De qualquer modo, foi, sim, o debate das mulheres.

E isso, por si, já é uma boa notícia. Daí a fúria de cuecas decadentes.

CORROMPEU EX-ESPOSAS
Ciro repreendeu Bolsonaro por seu ataque de fúria contra as mulheres, e o presidente resolveu recordar a famosa fala de Ciro, na campanha de 2002, segundo a qual a função de sua então mulher era dormir com ele.

O candidato do PDT afirmou que a frase seguia indesculpável, mas emendou:
"Eu estou falando, Bolsonaro, da sua falta de escrúpulo. Você corrompeu todas as suas ex-esposas. Todas elas estão envolvidas em escândalos. Você corrompeu os seus filhos (...). Eu não queria trazer essa questão aqui. A não ser pela sua falta de caráter de trazer um assunto pessoal de 20 anos atrás, pelo qual, já disse, me desculpei muitas vezes (...). Mas eu aprendi isso. Você é que não aprende nada nunca. Por quê? Porque você é uma pessoa que não tem coração. Sabe? Simular sufocamento na hora que tava faltando oxigênio em Manaus. Dizer que não é coveiro no momento em que há milhões de famílias e amigos que nos enlutamos.
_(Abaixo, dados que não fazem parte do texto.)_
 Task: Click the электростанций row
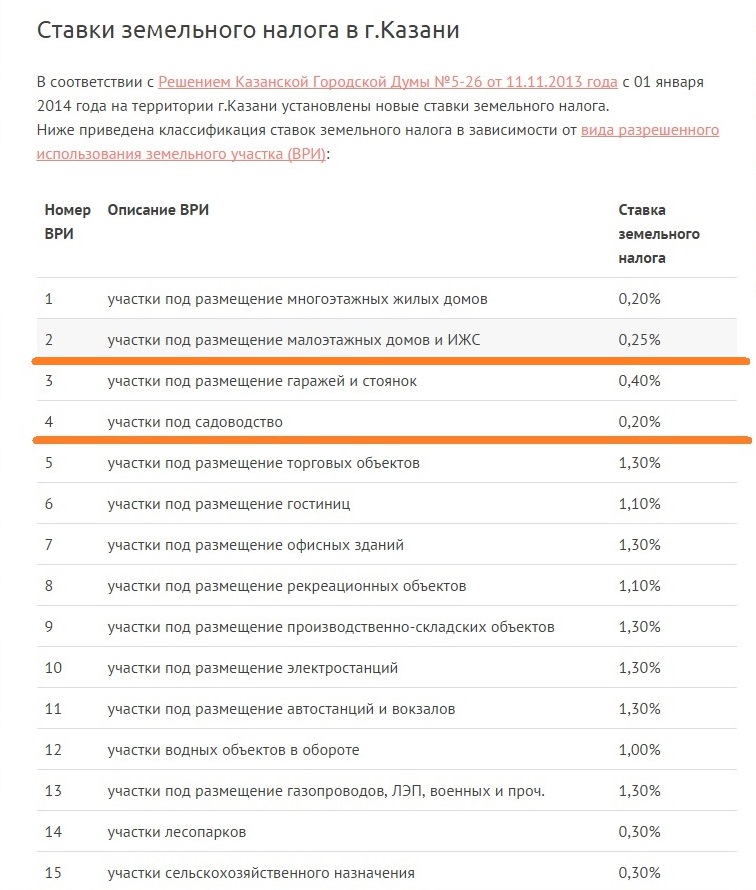(x=387, y=668)
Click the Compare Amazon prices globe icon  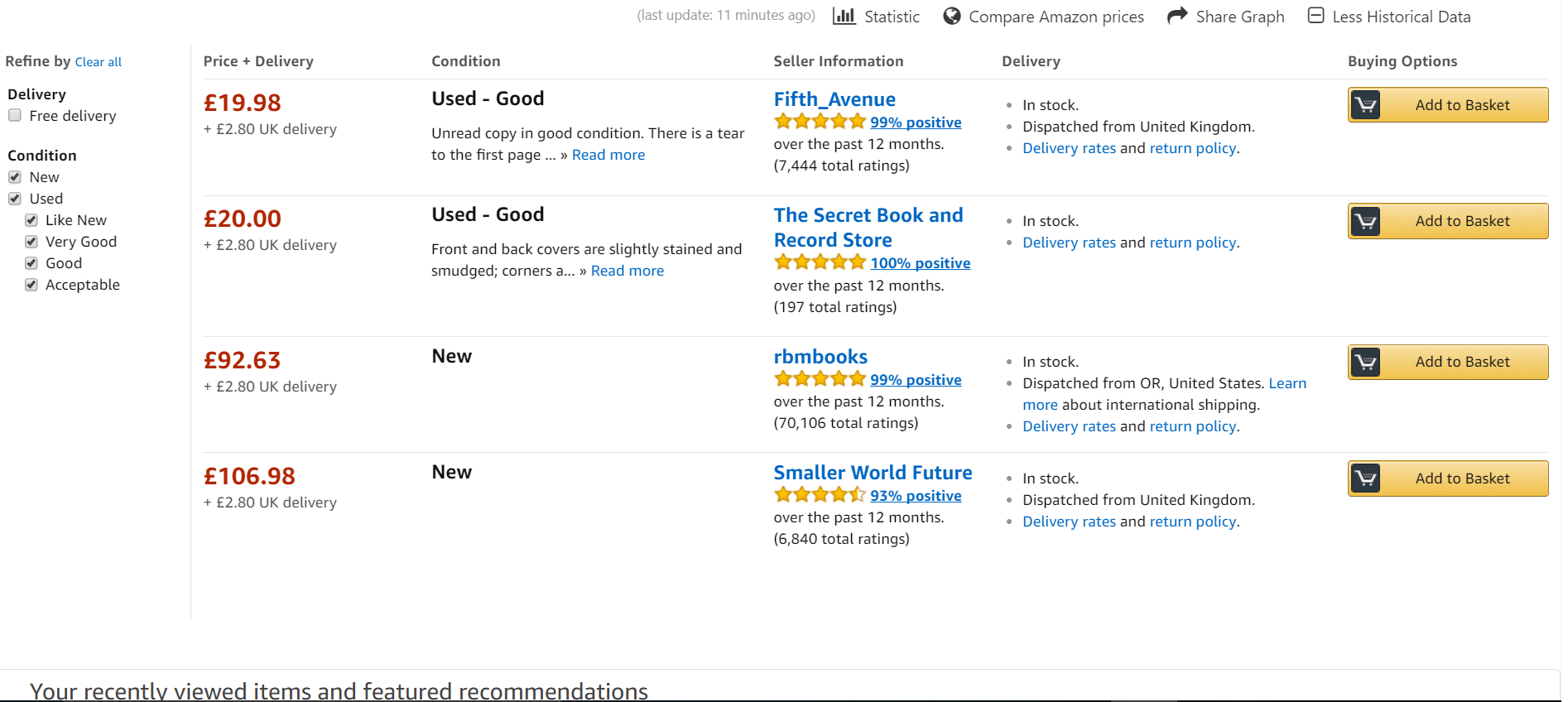(952, 16)
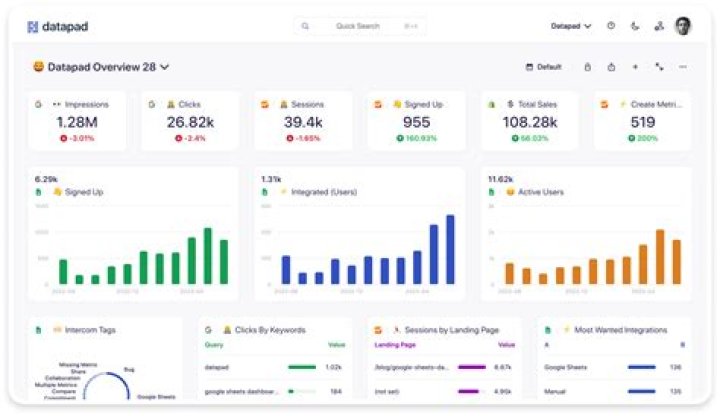Open the team members icon in header
Image resolution: width=720 pixels, height=416 pixels.
tap(659, 26)
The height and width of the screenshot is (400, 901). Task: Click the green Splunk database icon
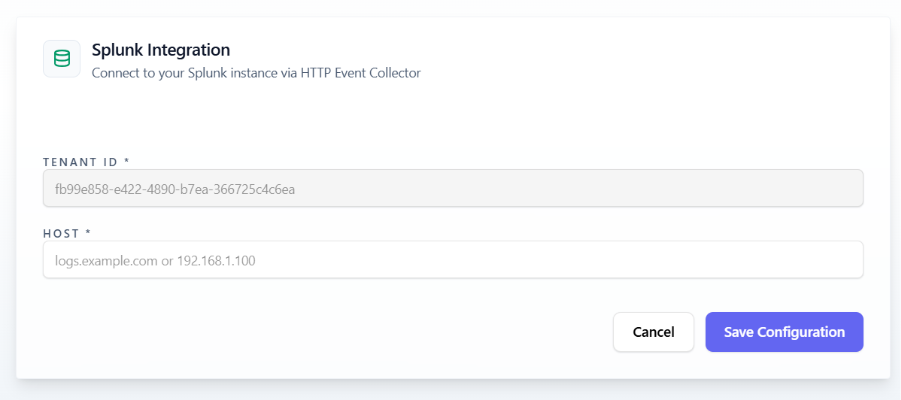(x=61, y=59)
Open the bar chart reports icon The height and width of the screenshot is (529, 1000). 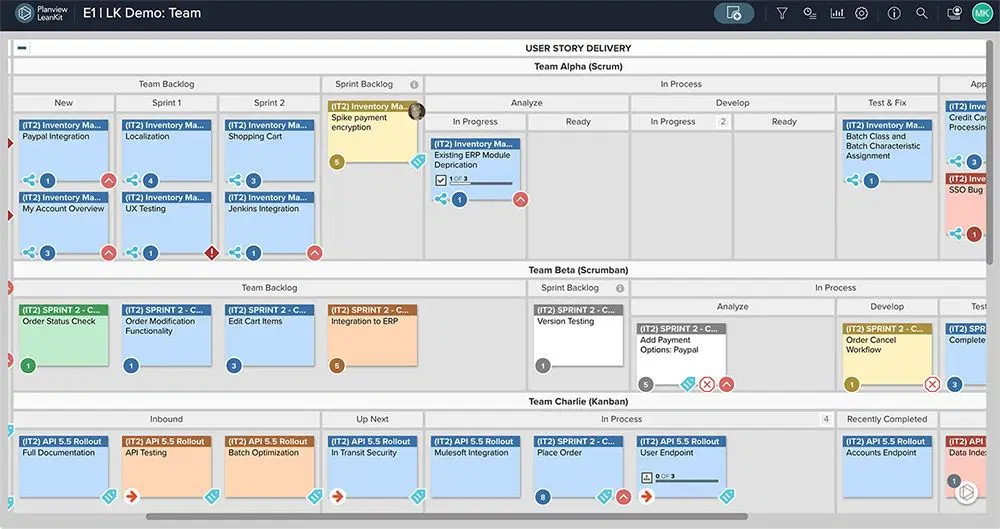[x=836, y=14]
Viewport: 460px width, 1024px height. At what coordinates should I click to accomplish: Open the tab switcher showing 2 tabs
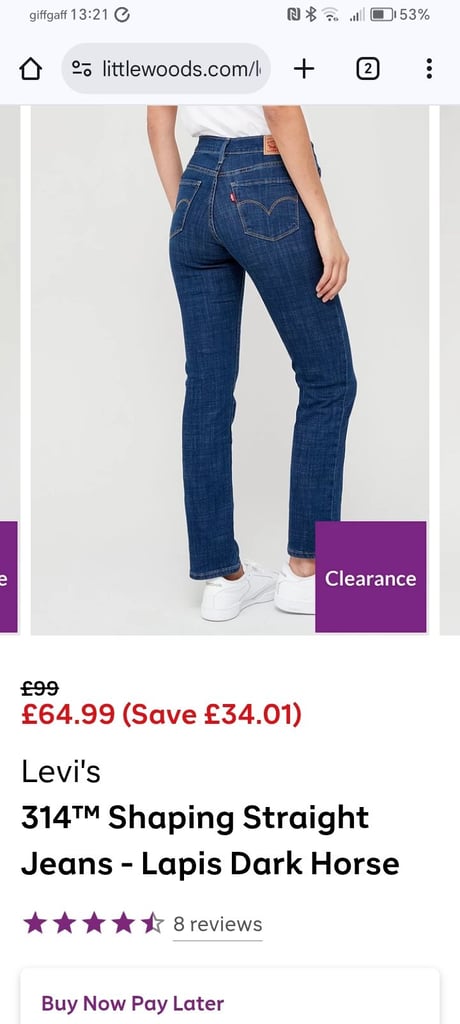tap(368, 69)
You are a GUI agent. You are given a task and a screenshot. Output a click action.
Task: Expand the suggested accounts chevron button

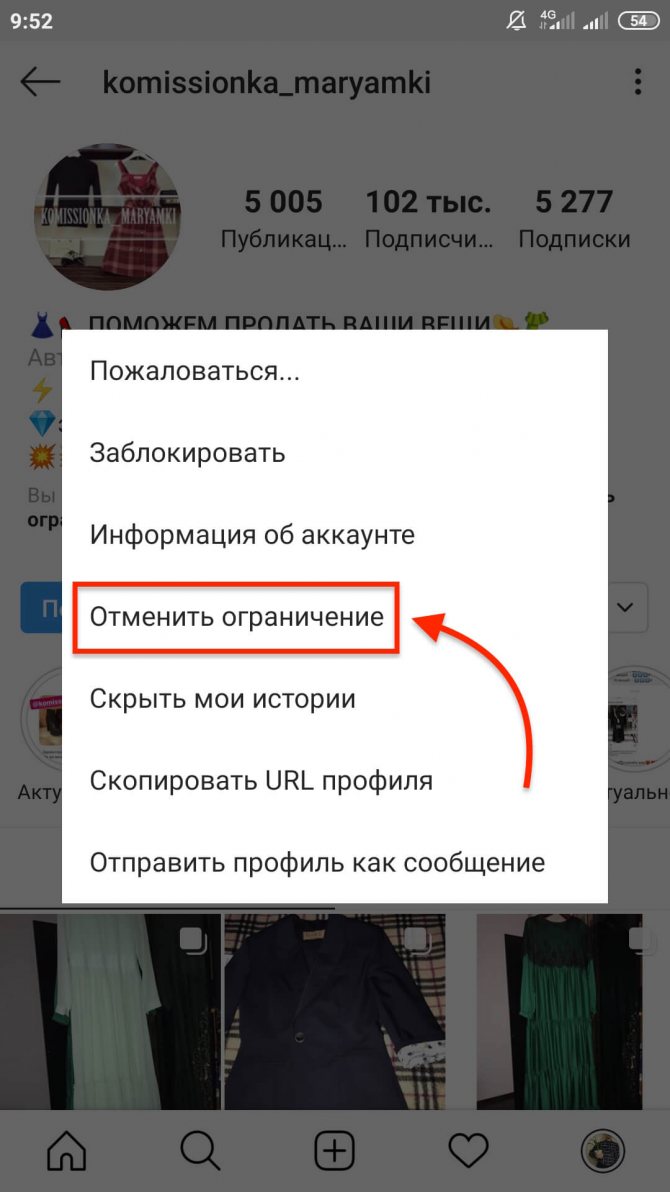[627, 608]
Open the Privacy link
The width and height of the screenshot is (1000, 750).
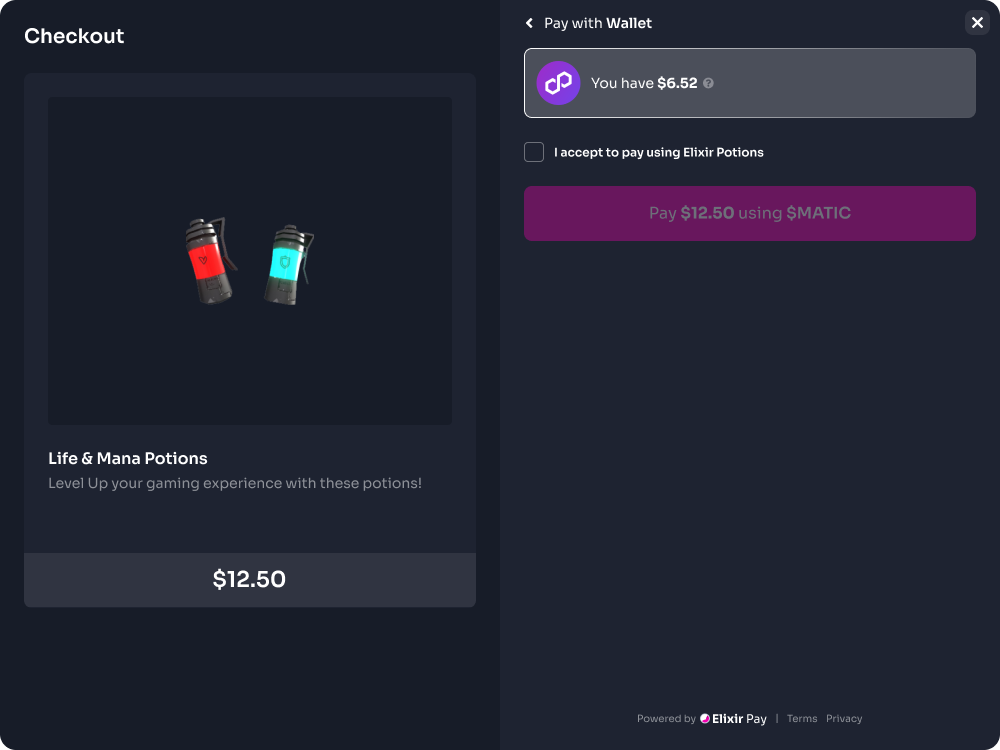(x=844, y=719)
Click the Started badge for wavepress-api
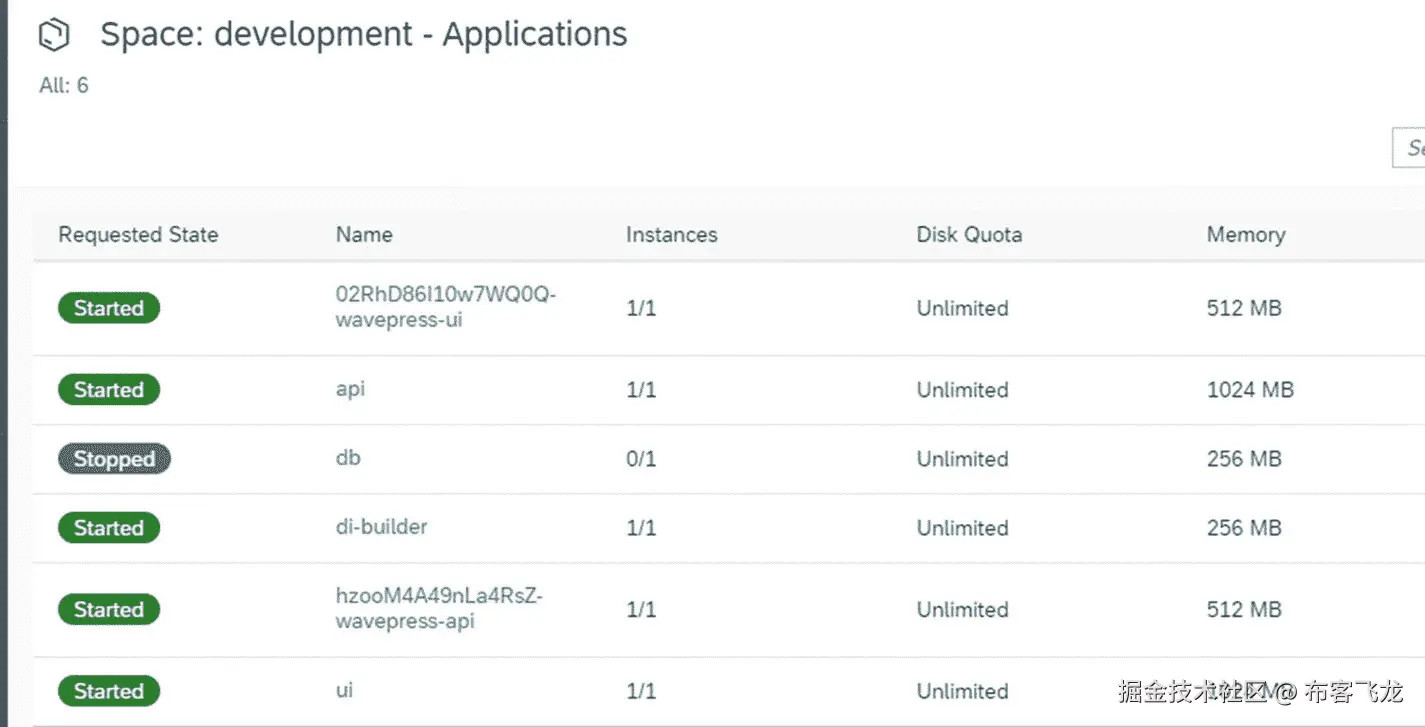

O Brasil tem 3% da população do mundo e 11% das pessoas que morreram [de Covid]."

Bolsonaro ouviu. Poderia ter respondido se quisesse, nem que fosse na fala final. Mas silenciou.

Quis dar uma de Tigrão com a Vera. Afinal, sabem como é... Trata-se de uma mulher. Mas acabou sendo "tchutchuca" de Ciro Gomes. Não disse uma vírgula sobre a acusação de ter corrompido as ex-mulheres e os filhos.